**PROBLEM DETAILS**
Copy out the lines of the records below, and only those lines, from the one with "Accueil (454, 184)" through the one with "motoitinerari.it (53, 2158)", exactly as they appear.

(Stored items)

◆ ◆ ◆

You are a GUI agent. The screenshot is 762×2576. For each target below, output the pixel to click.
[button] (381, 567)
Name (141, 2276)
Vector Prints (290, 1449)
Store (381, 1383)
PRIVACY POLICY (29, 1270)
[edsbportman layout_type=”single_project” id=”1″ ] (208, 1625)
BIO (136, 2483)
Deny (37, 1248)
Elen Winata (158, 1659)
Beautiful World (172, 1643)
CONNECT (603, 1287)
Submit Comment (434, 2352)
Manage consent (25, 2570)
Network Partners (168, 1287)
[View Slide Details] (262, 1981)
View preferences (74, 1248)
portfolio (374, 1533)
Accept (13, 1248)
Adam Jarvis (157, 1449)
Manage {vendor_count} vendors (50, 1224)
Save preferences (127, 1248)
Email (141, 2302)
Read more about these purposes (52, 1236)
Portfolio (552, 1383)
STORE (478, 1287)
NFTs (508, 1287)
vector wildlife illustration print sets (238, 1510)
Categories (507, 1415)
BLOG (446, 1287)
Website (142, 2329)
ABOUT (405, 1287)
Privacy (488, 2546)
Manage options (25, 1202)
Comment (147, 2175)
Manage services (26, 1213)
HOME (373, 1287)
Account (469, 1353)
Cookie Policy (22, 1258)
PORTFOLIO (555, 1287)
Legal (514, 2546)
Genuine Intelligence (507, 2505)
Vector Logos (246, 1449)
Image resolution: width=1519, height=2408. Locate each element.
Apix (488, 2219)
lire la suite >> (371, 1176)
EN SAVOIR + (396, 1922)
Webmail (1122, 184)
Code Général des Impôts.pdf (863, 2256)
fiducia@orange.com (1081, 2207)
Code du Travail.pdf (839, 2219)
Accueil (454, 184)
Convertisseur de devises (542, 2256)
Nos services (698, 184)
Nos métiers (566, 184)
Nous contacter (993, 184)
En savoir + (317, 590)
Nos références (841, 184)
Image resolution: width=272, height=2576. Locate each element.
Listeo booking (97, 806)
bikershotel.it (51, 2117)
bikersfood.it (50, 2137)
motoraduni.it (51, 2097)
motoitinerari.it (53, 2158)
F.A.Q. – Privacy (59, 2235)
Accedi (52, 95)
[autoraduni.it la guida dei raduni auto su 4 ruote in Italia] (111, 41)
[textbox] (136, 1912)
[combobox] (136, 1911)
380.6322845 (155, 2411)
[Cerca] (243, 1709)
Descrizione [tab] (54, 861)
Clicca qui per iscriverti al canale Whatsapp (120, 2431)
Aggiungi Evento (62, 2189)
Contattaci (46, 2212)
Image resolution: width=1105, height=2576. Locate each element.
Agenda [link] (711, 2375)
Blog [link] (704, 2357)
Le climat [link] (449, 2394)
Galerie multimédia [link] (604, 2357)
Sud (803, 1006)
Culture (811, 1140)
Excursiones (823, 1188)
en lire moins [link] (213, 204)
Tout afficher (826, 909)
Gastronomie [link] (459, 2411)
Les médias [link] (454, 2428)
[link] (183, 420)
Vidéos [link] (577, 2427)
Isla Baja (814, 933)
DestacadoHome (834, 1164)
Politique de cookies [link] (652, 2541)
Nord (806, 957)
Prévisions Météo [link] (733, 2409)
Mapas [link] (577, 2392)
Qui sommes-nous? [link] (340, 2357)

◆ ◆ ◆

**SOLUTION TO THIS TASK**
Accueil (454, 184)
Convertisseur de devises (542, 2256)
Nos services (698, 184)
Nos métiers (566, 184)
Nous contacter (993, 184)
En savoir + (317, 590)
Nos références (841, 184)
Image resolution: width=272, height=2576. Locate each element.
Listeo booking (97, 806)
bikershotel.it (51, 2117)
bikersfood.it (50, 2137)
motoraduni.it (51, 2097)
motoitinerari.it (53, 2158)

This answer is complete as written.